Suppose that we have a graph of unknown structure and we want to find the number of connected components in it. On the right you can see how an example graph could look like.

We can easily see that there are five distinct components (1,5,7,9), (4, 6), (3, 8), (10, 11, 12) and (2), but this required visualization and manual estimation, which are not feasible with large graphs.

One way to do this would be to compute the Laplacian matrix of the graph as a difference between its degree matrix and adjacency matrices, then normalize the Laplacian, find its eigenvalues and eigenvectors and check the multiplicity of the zero-valued eigenvalue.

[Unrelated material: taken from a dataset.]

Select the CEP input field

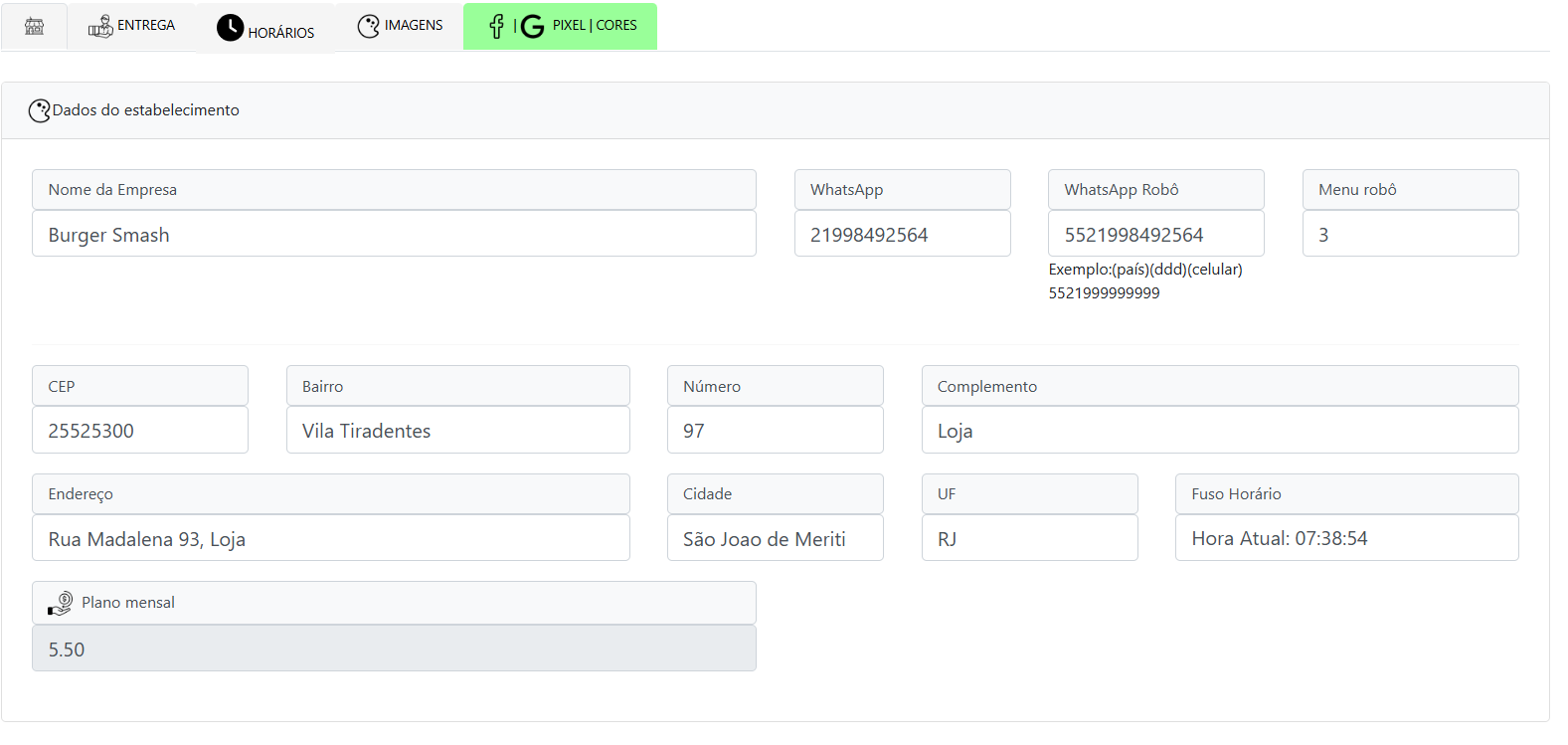pos(140,431)
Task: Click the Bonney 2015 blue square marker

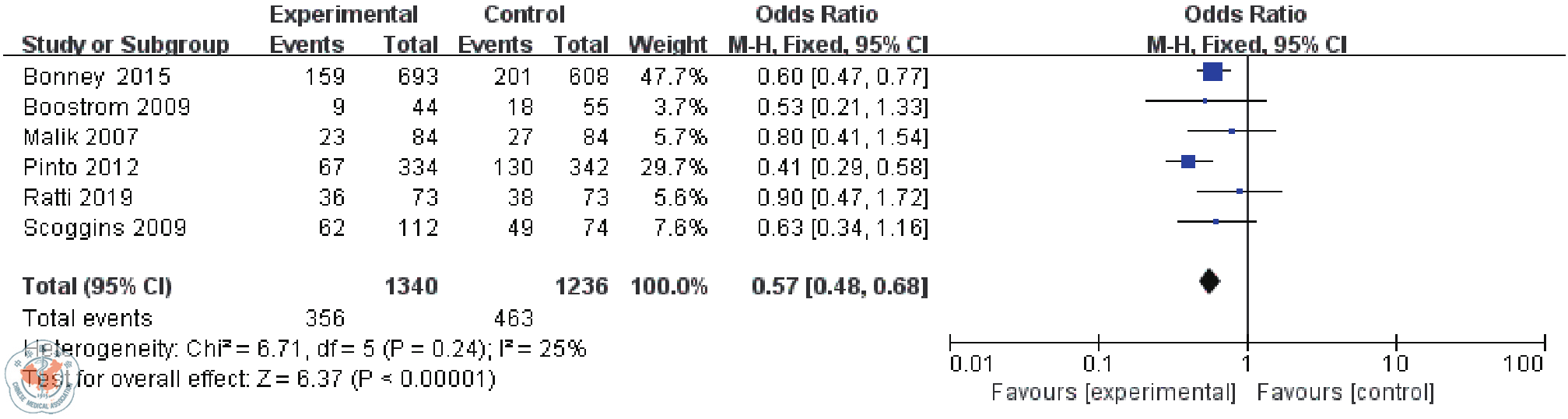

The degree matrix tells how many nodes are connected to node i and the number is available at position (i, i) (only the diagonal contains non-zero values). The adjacency matrix tells us which nodes are connected, having elements at position (i, j) equal to 0 if there is no connection between node i and node j and 1 otherwise. To normalize the Laplacian, we multiply it with the degree matrix, raised to exponent (-1/2) on both sides, keeping values that were previously zero.

```
import numpy as np
degree_matrix = np.array([
[1,0,0,0,0,0,0,0,0,0,0,0],
[0,0,0,0,0,0,0,0,0,0,0,0],
[0,0,1,0,0,0,0,0,0,0,0,0],
[0,0,0,1,0,0,0,0,0,0,0,0],
[0,0,0,0,2,0,0,0,0,0,0,0],
[0,0,0,0,0,1,0,0,0,0,0,0],
[0,0,0,0,0,0,2,0,0,0,0,0],
[0,0,0,0,0,0,0,1,0,0,0,0],
[0,0,0,0,0,0,0,0,1,0,0,0],
[0,0,0,0,0,0,0,0,0,1,0,0],
[0,0,0,0,0,0,0,0,0,0,2,0],
[0,0,0,0,0,0,0,0,0,0,0,1],
])
adjacency_matrix = np.array([
[0,0,0,0,1,0,0,0,0,0,0,0],
[0,0,0,0,0,0,0,0,0,0,0,0],
[0,0,0,0,0,0,0,1,0,0,0,0],
[0,0,0,0,0,1,0,0,0,0,0,0],
[1,0,0,0,0,0,1,0,0,0,0,0],
[0,0,0,1,0,0,0,0,0,0,0,0],
[0,0,0,0,1,0,0,0,1,0,0,0],
[0,0,1,0,0,0,0,0,0,0,0,0],
[0,0,0,0,0,0,1,0,0,0,0,0],
[0,0,0,0,0,0,0,0,0,0,1,0],
[0,0,0,0,0,0,0,0,0,1,0,1],
[0,0,0,0,0,0,0,0,0,0,1,0],
])
laplacian_matrix = degree_matrix - adjacency_matrix
n = len(laplacian_matrix)
# Avoid the problem that raising 0 to -1/2 gives infinity
degree_matrix_neg_sqrt = np.array([el**(-1/2) if el !=0 else 0 for el in degree_matrix.ravel()]).reshape(n, n)
normalized_laplacian_matrix = degree_matrix_neg_sqrt @ laplacian_matrix @ degree_matrix_neg_sqrt
eigvals = np.linalg.eigvals(normalized_laplacian_matrix)
eps = 10**-12
""" The multiplicity of the eigenvalue 0 is equal to the number of connected components in the graph. Treat extremely small, positive eigevalues as if they were zeros. """
zero_eigenvalue_multiplicity = sum(1 if eigv < eps else 0 for eigv in eigvals)
# Validate our result with a graph library
import networkx as nx
nodes = range(1,13)
edges = [(1,5), (5,7), (7,9), (4,6), (8, 3), (10, 11), (11, 12)]
G = nx.Graph()
G.add_nodes_from(nodes)
G.add_edges_from(edges)
# Compare normalized Laplacian matrices accounting for floating point error
L = nx.normalized_laplacian_matrix(G).todense()
print(np.all(np.abs(L - normalized_laplacian_matrix) < eps)) # True
print(nx.number_connected_components(G)) # 5
print(zero_eigenvalue_multiplicity == nx.number_connected_components(G)) # True
for c in nx.connected_components(G):
print(c)
"""
{1, 5, 9, 7}
{2}
{8, 3}
{4, 6}
{10, 11, 12}
"""
```

Finding the number of connected components seems to be similar to finding the number of clusters in a dataset of many observations. Interestingly, they work equally well. OpenCV also makes use of connected components, allowing us to find find regions in images. And scikit-learn allows us to take an image and convert it to a graph, having a Scipy COO sparse matrix representation.